LISTED ENTRIES —
···

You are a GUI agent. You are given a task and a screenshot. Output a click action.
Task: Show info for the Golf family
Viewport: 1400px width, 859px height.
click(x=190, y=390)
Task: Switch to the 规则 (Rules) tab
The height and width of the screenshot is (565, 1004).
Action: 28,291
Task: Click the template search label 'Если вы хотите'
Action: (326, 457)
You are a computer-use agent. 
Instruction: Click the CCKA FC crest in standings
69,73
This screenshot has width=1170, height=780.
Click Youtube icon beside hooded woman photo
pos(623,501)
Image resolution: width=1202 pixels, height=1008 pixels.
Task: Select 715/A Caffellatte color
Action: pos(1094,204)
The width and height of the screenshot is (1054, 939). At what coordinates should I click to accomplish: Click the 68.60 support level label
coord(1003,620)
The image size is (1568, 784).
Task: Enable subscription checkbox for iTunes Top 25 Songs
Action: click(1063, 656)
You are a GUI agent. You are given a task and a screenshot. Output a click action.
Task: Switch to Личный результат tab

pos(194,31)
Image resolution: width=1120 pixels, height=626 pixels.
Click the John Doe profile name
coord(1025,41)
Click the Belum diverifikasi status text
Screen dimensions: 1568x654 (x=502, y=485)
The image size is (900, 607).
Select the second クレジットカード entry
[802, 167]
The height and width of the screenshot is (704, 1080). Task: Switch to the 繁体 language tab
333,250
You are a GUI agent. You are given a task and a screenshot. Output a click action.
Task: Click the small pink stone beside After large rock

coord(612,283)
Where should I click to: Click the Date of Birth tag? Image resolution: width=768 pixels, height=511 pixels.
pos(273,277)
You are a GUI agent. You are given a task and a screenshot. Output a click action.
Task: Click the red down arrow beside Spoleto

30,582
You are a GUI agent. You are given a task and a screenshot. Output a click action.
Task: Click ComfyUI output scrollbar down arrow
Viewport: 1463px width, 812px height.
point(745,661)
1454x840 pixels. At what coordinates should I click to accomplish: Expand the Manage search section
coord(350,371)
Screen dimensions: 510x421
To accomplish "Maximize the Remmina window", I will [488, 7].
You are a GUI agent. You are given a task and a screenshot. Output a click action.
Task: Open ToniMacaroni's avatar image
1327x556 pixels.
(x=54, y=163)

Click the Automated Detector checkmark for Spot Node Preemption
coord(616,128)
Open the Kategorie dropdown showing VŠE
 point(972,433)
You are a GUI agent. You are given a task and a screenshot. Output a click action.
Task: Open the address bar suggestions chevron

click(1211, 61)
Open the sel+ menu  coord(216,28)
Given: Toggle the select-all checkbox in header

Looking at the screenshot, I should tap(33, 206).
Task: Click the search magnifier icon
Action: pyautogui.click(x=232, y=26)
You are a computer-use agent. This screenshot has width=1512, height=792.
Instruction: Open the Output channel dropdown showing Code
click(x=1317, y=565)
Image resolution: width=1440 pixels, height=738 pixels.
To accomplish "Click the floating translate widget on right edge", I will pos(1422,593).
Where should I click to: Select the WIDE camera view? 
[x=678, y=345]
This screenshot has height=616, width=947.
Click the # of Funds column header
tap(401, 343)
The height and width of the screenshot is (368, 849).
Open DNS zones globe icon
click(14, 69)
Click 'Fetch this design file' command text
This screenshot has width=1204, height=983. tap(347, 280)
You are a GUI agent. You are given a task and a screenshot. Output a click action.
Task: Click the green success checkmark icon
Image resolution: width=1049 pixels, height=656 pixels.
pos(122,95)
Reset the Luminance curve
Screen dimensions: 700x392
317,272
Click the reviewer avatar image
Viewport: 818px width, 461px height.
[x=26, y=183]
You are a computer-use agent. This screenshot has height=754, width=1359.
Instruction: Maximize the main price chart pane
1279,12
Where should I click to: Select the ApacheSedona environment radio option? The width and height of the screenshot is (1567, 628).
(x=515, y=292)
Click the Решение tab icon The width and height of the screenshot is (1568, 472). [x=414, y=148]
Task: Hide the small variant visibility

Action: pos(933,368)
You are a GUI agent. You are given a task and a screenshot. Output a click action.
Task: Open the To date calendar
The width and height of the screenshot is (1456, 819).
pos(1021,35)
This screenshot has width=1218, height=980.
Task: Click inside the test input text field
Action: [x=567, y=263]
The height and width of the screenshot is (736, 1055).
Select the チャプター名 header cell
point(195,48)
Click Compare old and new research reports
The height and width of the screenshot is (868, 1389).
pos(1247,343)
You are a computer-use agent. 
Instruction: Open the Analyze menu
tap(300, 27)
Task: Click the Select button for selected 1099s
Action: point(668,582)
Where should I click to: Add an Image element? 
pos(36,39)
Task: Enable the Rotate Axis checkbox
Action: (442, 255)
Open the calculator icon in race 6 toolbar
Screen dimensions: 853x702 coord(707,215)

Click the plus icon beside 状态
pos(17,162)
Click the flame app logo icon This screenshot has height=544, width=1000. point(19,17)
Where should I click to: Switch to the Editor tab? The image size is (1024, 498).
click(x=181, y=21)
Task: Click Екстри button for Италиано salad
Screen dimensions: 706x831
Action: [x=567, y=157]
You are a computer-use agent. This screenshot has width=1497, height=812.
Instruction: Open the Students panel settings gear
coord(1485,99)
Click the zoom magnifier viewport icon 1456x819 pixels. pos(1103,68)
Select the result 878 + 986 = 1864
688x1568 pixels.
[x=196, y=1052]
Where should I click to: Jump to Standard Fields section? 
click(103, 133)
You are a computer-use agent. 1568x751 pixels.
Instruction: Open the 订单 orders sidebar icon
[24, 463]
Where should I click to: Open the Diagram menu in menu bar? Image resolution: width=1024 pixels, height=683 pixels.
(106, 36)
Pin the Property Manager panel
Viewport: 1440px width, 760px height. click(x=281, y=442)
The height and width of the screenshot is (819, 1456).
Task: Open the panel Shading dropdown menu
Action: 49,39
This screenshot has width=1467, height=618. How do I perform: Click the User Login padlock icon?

···

Collect each line of the data above that contains the string "label", and list those lines in their original order.

ANSWER BELOW —
Task: Click the template search label 'Если вы хотите'
The width and height of the screenshot is (1054, 939). At what coordinates should I click to accomplish: Click the 68.60 support level label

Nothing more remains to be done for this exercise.